╭─ INPUT

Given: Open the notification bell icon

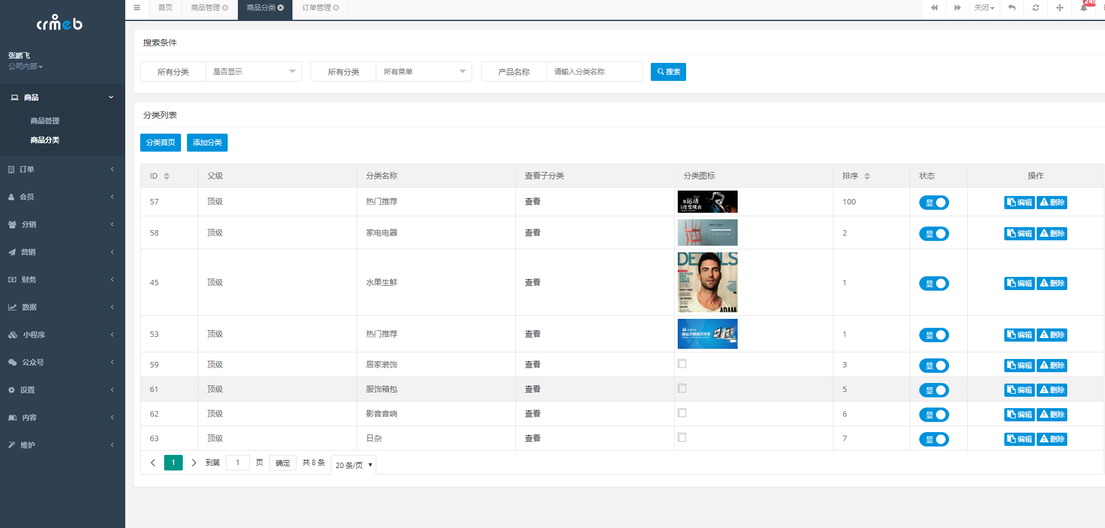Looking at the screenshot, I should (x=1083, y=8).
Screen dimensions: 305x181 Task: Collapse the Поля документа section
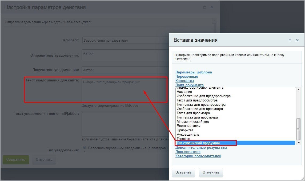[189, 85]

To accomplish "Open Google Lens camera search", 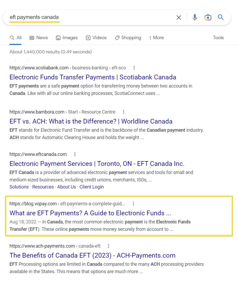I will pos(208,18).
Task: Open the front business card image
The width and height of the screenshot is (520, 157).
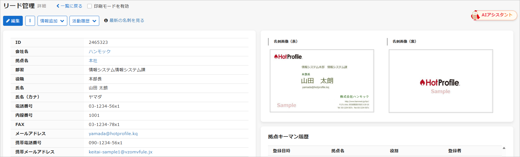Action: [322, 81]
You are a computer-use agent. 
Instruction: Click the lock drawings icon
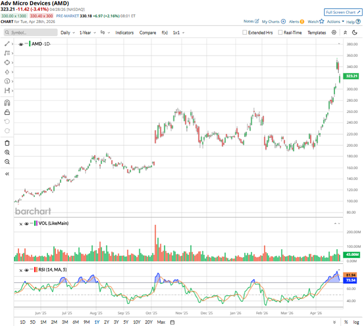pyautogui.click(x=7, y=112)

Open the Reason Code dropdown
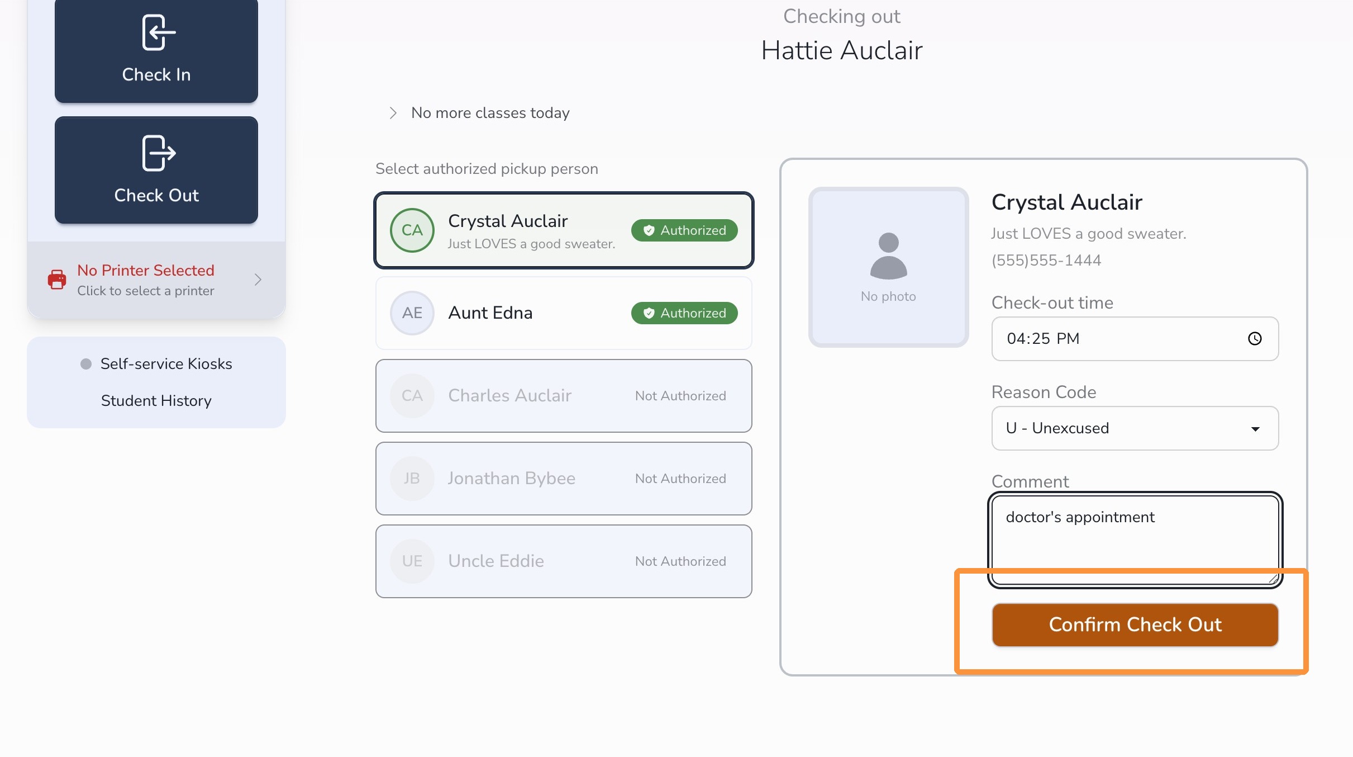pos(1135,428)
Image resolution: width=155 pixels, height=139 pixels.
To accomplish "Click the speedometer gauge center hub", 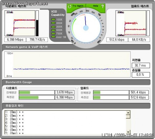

╰─

Nothing but the lines from the one containing "You are a computer-use agent." through the final line of the entries above should be given again, each exactly as written; omit the pictures.

You are a computer-use agent. 
Instruction: Click the lock drawings icon
pyautogui.click(x=7, y=112)

Open the Reason Code dropdown
pos(1135,428)
Image resolution: width=155 pixels, height=139 pixels.
To accomplish "Click the speedometer gauge center hub", 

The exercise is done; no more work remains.